I agree with Karateka, show them what you do have. When we first started doing consultations, we didn't have a lot of wedding-style cakes to show either, so we just showed them all the cake we had done so that they could see that the skill and ability was there. If you have time, you could put together some dummy wedding cakes and take pics of them. Just make sure they are something you can duplicate in real cake. Dummies can be easier to work with, and then when you try to duplicate it in real cake, it doesn't turn out as polished looking.

It's hard to say for sure what fillings would be popular in your area, but you usually can't go wrong with a chocolate ganache or a raspberry filling.
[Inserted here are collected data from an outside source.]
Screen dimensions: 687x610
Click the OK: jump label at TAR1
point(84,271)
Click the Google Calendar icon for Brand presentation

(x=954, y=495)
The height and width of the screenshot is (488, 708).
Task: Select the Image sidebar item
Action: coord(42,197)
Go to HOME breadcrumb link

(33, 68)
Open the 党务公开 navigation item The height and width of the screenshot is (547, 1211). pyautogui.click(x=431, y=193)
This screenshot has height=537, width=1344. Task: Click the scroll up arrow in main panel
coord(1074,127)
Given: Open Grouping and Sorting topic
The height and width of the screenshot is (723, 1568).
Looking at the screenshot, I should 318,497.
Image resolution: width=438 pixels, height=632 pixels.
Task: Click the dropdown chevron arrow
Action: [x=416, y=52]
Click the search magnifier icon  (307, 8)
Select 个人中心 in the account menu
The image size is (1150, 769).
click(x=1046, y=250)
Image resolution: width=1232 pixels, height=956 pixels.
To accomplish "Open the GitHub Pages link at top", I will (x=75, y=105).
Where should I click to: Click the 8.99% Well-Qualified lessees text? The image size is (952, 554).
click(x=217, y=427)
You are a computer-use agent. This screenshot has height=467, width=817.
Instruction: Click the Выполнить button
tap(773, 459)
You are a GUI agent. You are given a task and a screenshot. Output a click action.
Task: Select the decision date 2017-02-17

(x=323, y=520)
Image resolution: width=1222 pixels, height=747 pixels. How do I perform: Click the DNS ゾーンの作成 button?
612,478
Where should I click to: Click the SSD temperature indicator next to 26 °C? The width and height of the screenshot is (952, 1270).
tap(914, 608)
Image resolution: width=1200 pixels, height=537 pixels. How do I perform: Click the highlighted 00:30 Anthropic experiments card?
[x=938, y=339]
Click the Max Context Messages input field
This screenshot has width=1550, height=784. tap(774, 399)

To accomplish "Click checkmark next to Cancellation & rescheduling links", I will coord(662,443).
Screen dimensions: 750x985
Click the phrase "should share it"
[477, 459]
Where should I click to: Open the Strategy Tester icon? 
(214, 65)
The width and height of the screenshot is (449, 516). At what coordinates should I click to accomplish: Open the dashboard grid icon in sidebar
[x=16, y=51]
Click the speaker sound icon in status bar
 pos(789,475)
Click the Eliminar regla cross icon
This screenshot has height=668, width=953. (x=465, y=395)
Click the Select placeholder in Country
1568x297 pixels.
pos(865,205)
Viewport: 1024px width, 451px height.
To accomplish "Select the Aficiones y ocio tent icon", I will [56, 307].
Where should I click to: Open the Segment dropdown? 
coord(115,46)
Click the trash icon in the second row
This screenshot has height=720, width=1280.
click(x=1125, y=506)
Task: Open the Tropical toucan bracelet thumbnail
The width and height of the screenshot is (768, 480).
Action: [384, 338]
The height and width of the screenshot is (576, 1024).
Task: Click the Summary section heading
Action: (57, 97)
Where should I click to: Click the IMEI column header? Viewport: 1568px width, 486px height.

For delivery, we go to Mapquest to figure fuel cost (they have a calculator) and then add $10 per hour of time. Not sure if this is the best way to figure delivery, but it works for us. Make sure you figure for both ways.

There are lots of places online you can order cake stands. We have these:http://www.amazon.com/dp/B0055A208A/?tag=cakecentral-20

Make sure you have the right size for the cake; account for any extra space you may need for decor, etc. We charge a refundable deposit for our stands that we return to them when we get the stand back. It's roughly the value of the stand, so that we can buy another one if we need to.

Sugarfuse Posted 26 Oct 2011 , 9:24pm
post #11 of 14
Quote:
Originally Posted by Tails

Hope this doesnt come across wrong, but shouldnt you already have these prices for doing regular cakes? If you have to ask pricing, why are you selling/making someone a wedding cake whilst so unprepared?




In my experience the intracacies of wedding cakes aren't that much different than non-wedding cakes, but the aura around wedding cakes makes them seem much more daunting. That's amplified with the first one that you make. I can empathize with pj22's questions.

Also, this is a forum - a place where those who don't know how - ask, and where those who are willing to - share.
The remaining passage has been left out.